*Task instructions*
Where a line below holds the string "agent", copy that line.

++++ Given data ++++

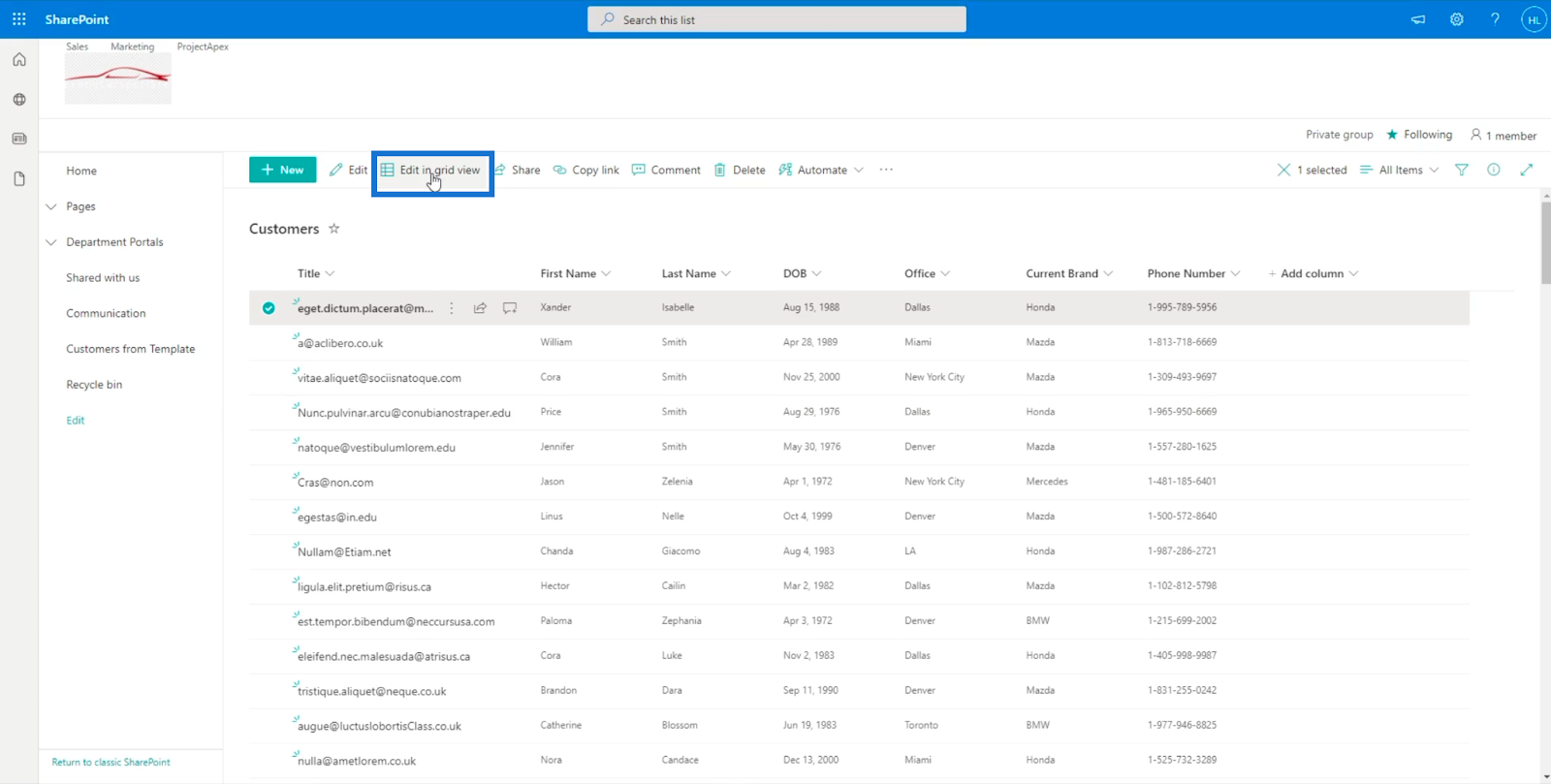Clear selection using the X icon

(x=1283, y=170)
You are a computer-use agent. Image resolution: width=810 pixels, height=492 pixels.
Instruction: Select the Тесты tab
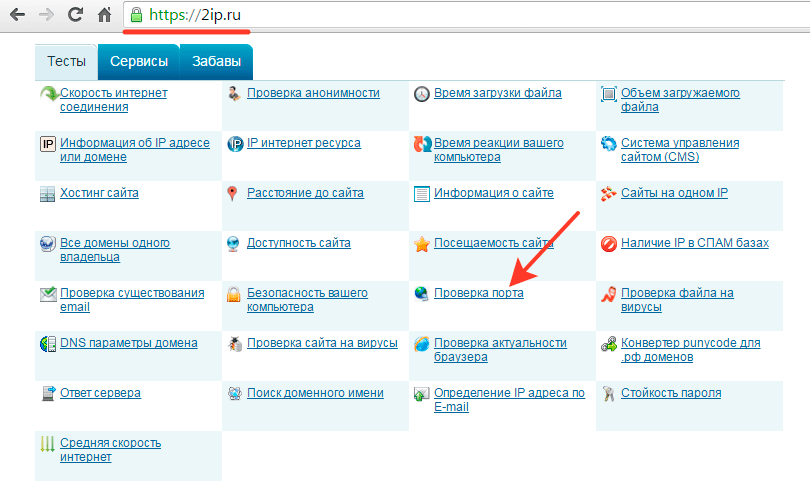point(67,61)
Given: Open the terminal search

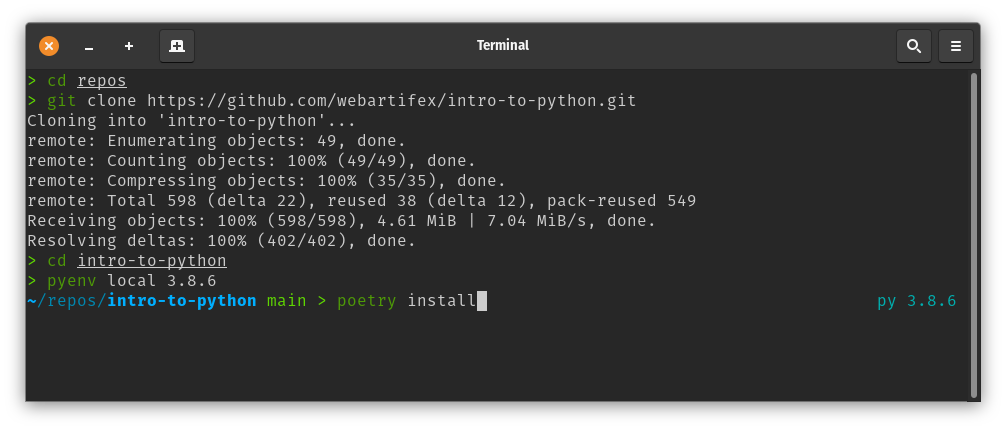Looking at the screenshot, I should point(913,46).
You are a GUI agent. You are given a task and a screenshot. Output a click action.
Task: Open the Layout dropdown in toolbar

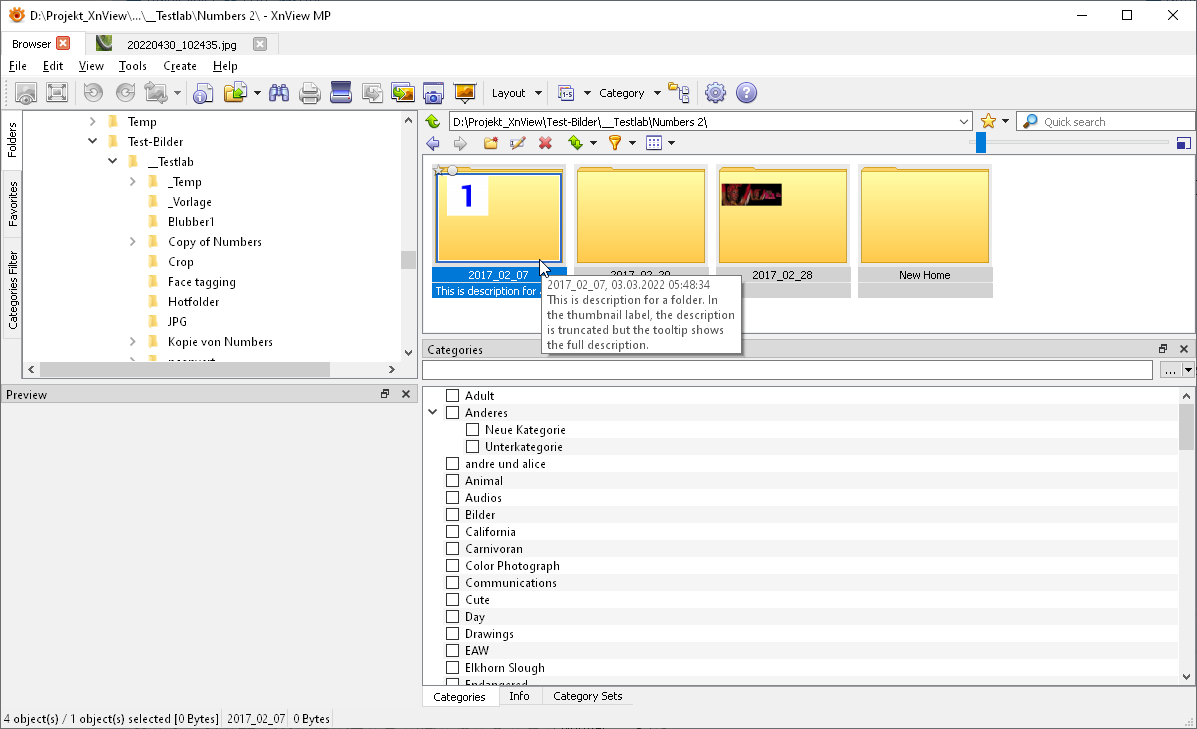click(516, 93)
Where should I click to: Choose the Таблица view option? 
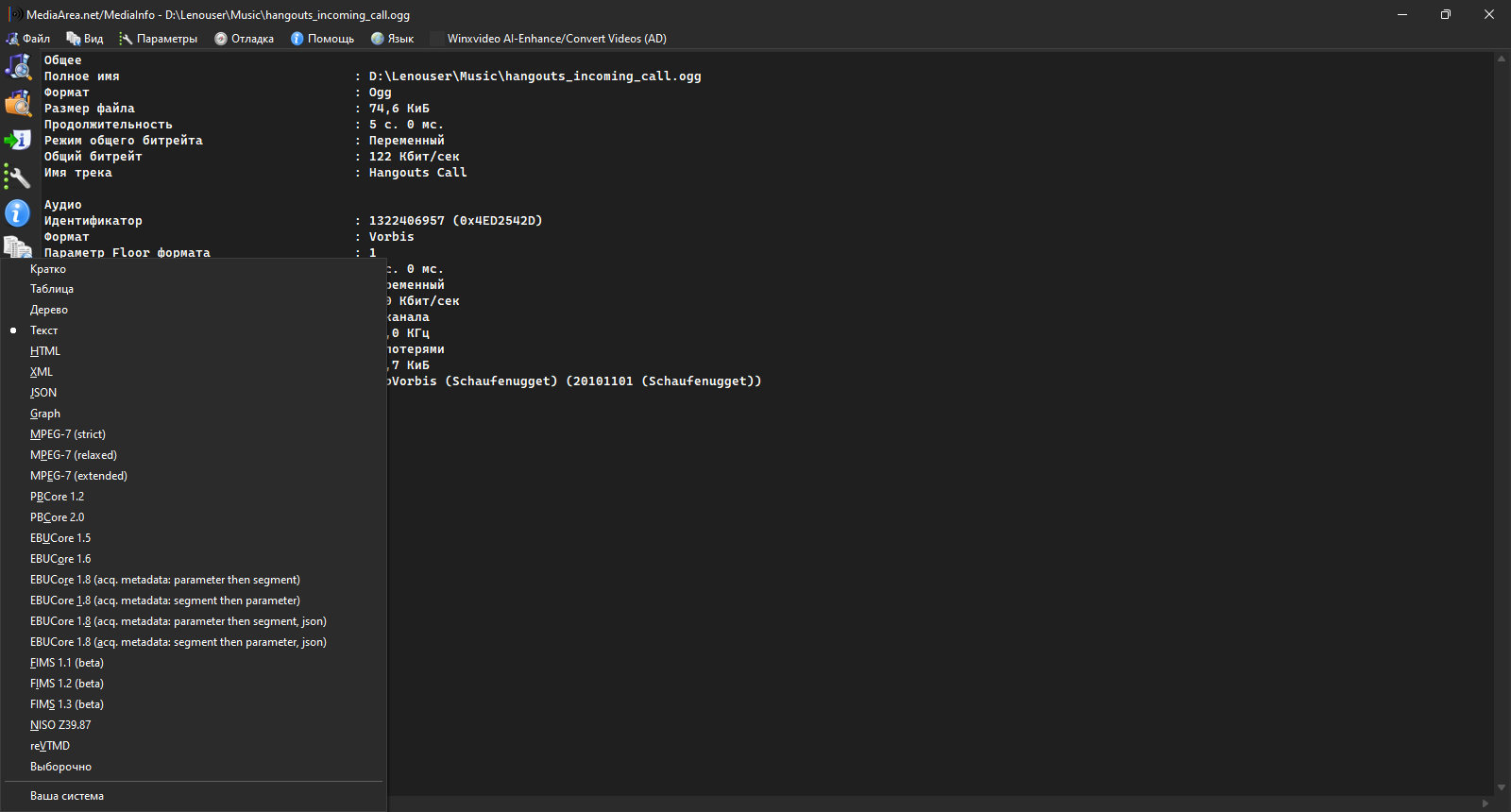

++++

*Exercise response*
You are a computer-use agent. Image resolution: width=810 pixels, height=492 pixels.
You are a GUI agent. You are given a task and a screenshot. Output a click action.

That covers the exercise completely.